Jumia narrows losses, posts stronger Q2 revenue growth

African e-commerce giant Jumia reported a significant improvement in its second-quarter 2025 financial performance, with narrowing losses and accelerating revenue growth signaling early returns from its ongoing restructuring efforts.

According to its latest SEC filing, revenue for the quarter rose 25% year-over-year to $45.6 million, up from $36.5 million in Q2 2024. The growth was largely fueled by stronger consumer demand in Nigeria and an improved product mix across Jumia’s core markets.

Operating losses narrowed by 18% to $16.5 million, while adjusted EBITDA losses fell 17% to $13.6 million.
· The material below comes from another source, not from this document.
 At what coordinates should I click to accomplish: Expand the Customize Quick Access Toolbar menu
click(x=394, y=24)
Loss before income tax dropped 28% to $16.3 million. CEO Francis Dufay described the quarter as one of “continued momentum,” marked by disciplined cost controls and renewed top-line growth.

Jumia’s streamlining strategy—focused on scaling back operations in unprofitable markets and concentrating on core product categories—has begun to bear fruit. The company also restructured its logistics operations into a standalone revenue-generating unit, helping to contain costs despite rising competition from international players like Temu.
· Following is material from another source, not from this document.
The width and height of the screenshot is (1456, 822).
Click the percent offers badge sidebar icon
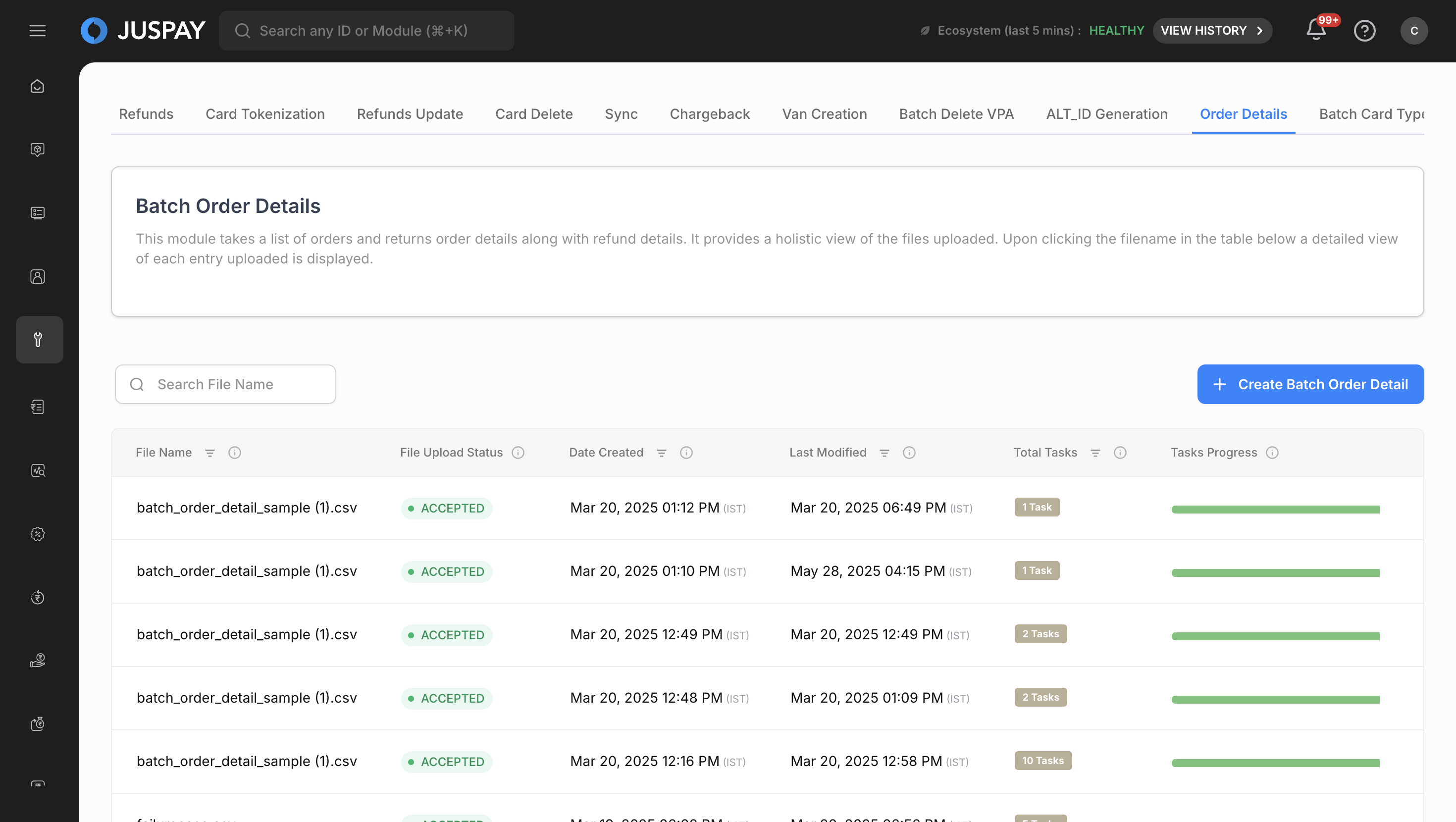point(37,534)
Gross merchandise volume rose 6% year-over-year to $180.2 million, or 5% in constant currency. GMV for physical goods in Jumia’s core markets (excluding South Africa and Tunisia) climbed 10%, supported by an 18% surge in physical goods orders and a 13% increase in quarterly active customers.

Cross-border trade also saw momentum, with gross items sold from international sellers rising 36%, indicating growing demand for global product variety among African consumers.

Net cash used in operating activities declined to $12.7 million from $21.2 million in Q1 2025, aided by a $4.1 million contribution from working capital. Liquidity stood at $98.3 million by quarter-end—a healthy cushion, albeit lower than the previous year, with the rate of decline slowing to $12.4 million in Q2 from $23.2 million in Q1.

Performance in Nigeria was particularly strong, with orders increasing 25% and GMV soaring 36% year-over-year. In contrast, Egypt showed some weakness due to lower corporate sales, though underlying consumer trends remained positive. Excluding corporate transactions, Egypt’s GMV in reported currency grew 24% year-over-year.

Looking ahead, Jumia reaffirmed its goal of achieving break-even on a loss-before-tax basis by Q4 2026 and full-year profitability by 2027. The company also raised its full-year 2025 guidance and long-term margin targets.

While investors may view the narrowing losses and improved working capital as encouraging signs, key risks remain—including currency volatility, macroeconomic uncertainty, and intensifying competition in Africa’s rapidly evolving e-commerce sector.

Still, Jumia’s Q2 results reflect a company gaining maturity and tightening its operational model. Whether it can maintain this momentum and turn its early wins into lasting profitability will be closely watched in the quarters to come.